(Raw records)
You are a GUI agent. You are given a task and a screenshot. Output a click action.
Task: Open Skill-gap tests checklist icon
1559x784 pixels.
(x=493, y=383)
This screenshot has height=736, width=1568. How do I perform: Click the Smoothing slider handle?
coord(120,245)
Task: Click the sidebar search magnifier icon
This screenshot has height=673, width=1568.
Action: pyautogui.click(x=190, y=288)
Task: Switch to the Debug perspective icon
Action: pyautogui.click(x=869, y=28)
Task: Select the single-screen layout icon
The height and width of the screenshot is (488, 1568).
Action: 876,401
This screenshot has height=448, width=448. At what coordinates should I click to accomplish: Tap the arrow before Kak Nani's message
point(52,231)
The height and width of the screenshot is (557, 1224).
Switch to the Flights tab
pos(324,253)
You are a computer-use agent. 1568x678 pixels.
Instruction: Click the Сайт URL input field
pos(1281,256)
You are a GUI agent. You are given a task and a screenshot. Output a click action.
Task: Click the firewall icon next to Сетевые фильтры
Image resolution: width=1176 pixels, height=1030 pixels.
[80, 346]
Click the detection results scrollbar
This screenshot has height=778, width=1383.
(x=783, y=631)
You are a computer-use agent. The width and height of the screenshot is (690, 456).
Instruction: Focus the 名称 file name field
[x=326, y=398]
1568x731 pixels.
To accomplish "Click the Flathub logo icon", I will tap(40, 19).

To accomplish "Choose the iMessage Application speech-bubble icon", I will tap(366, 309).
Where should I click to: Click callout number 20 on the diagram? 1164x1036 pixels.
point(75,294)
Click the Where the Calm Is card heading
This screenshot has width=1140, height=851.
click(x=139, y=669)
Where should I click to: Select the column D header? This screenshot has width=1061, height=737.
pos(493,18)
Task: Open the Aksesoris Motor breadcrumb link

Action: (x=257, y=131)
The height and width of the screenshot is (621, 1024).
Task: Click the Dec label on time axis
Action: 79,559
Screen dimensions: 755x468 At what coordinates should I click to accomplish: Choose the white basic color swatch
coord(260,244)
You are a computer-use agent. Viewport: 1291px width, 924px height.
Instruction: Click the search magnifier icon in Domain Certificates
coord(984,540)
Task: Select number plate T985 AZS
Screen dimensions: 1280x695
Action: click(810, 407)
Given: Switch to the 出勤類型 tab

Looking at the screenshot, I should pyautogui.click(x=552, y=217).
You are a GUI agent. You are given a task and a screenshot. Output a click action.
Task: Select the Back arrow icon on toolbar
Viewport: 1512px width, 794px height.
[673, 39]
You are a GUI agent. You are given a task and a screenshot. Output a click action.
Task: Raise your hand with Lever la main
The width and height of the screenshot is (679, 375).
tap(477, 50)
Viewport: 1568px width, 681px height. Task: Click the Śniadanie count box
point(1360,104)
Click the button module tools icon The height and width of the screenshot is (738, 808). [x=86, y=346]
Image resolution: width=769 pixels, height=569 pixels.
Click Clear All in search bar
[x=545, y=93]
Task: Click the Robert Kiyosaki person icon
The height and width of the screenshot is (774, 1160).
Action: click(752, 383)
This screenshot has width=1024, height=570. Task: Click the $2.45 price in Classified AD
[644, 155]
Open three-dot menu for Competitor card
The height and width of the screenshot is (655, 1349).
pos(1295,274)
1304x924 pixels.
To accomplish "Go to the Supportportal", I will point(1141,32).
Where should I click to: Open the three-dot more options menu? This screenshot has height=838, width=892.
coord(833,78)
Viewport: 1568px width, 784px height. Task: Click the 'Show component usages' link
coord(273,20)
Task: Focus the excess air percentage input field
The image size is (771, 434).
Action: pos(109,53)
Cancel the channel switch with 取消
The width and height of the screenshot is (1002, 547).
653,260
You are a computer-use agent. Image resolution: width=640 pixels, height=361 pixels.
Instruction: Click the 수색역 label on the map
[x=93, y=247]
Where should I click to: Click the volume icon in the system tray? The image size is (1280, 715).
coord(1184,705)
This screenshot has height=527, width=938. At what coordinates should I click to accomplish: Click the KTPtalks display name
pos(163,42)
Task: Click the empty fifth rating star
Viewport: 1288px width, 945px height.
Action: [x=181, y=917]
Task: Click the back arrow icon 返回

§ **What to work on**
Reproduce all of the items above word for word, keeping every line in its original order.

§ **Expected answer**
You are a GUI agent. You are given a task and a screenshot. Output a click action.
Task: Open Skill-gap tests checklist icon
1559x784 pixels.
(x=493, y=383)
This screenshot has height=736, width=1568. How do I perform: Click the Smoothing slider handle?
coord(120,245)
Task: Click the sidebar search magnifier icon
This screenshot has height=673, width=1568.
Action: pyautogui.click(x=190, y=288)
Task: Switch to the Debug perspective icon
Action: pyautogui.click(x=869, y=28)
Task: Select the single-screen layout icon
The height and width of the screenshot is (488, 1568).
Action: 876,401
This screenshot has height=448, width=448. At what coordinates should I click to accomplish: Tap the arrow before Kak Nani's message
point(52,231)
The height and width of the screenshot is (557, 1224).
Switch to the Flights tab
pos(324,253)
You are a computer-use agent. 1568x678 pixels.
Instruction: Click the Сайт URL input field
pos(1281,256)
You are a GUI agent. You are given a task and a screenshot. Output a click action.
Task: Click the firewall icon next to Сетевые фильтры
Image resolution: width=1176 pixels, height=1030 pixels.
[80, 346]
Click the detection results scrollbar
This screenshot has height=778, width=1383.
(x=783, y=631)
You are a computer-use agent. The width and height of the screenshot is (690, 456).
Instruction: Focus the 名称 file name field
[x=326, y=398]
1568x731 pixels.
To accomplish "Click the Flathub logo icon", I will tap(40, 19).

To accomplish "Choose the iMessage Application speech-bubble icon", I will tap(366, 309).
Where should I click to: Click callout number 20 on the diagram? 1164x1036 pixels.
point(75,294)
Click the Where the Calm Is card heading
This screenshot has width=1140, height=851.
click(x=139, y=669)
Where should I click to: Select the column D header? This screenshot has width=1061, height=737.
pos(493,18)
Task: Open the Aksesoris Motor breadcrumb link

Action: (x=257, y=131)
The height and width of the screenshot is (621, 1024).
Task: Click the Dec label on time axis
Action: 79,559
Screen dimensions: 755x468 At what coordinates should I click to accomplish: Choose the white basic color swatch
coord(260,244)
You are a computer-use agent. Viewport: 1291px width, 924px height.
Instruction: Click the search magnifier icon in Domain Certificates
coord(984,540)
Task: Select number plate T985 AZS
Screen dimensions: 1280x695
Action: click(810, 407)
Given: Switch to the 出勤類型 tab

Looking at the screenshot, I should pyautogui.click(x=552, y=217).
You are a GUI agent. You are given a task and a screenshot. Output a click action.
Task: Select the Back arrow icon on toolbar
Viewport: 1512px width, 794px height.
[673, 39]
You are a GUI agent. You are given a task and a screenshot. Output a click action.
Task: Raise your hand with Lever la main
The width and height of the screenshot is (679, 375).
tap(477, 50)
Viewport: 1568px width, 681px height. Task: Click the Śniadanie count box
point(1360,104)
Click the button module tools icon The height and width of the screenshot is (738, 808). [x=86, y=346]
Image resolution: width=769 pixels, height=569 pixels.
Click Clear All in search bar
[x=545, y=93]
Task: Click the Robert Kiyosaki person icon
The height and width of the screenshot is (774, 1160).
Action: click(752, 383)
This screenshot has width=1024, height=570. Task: Click the $2.45 price in Classified AD
[644, 155]
Open three-dot menu for Competitor card
The height and width of the screenshot is (655, 1349).
pos(1295,274)
1304x924 pixels.
To accomplish "Go to the Supportportal", I will point(1141,32).
Where should I click to: Open the three-dot more options menu? This screenshot has height=838, width=892.
coord(833,78)
Viewport: 1568px width, 784px height. Task: Click the 'Show component usages' link
coord(273,20)
Task: Focus the excess air percentage input field
The image size is (771, 434).
Action: pos(109,53)
Cancel the channel switch with 取消
The width and height of the screenshot is (1002, 547).
653,260
You are a computer-use agent. Image resolution: width=640 pixels, height=361 pixels.
Instruction: Click the 수색역 label on the map
[x=93, y=247]
Where should I click to: Click the volume icon in the system tray? The image size is (1280, 715).
coord(1184,705)
This screenshot has height=527, width=938. At what coordinates should I click to accomplish: Click the KTPtalks display name
pos(163,42)
Task: Click the empty fifth rating star
Viewport: 1288px width, 945px height.
Action: [x=181, y=917]
Task: Click the back arrow icon 返回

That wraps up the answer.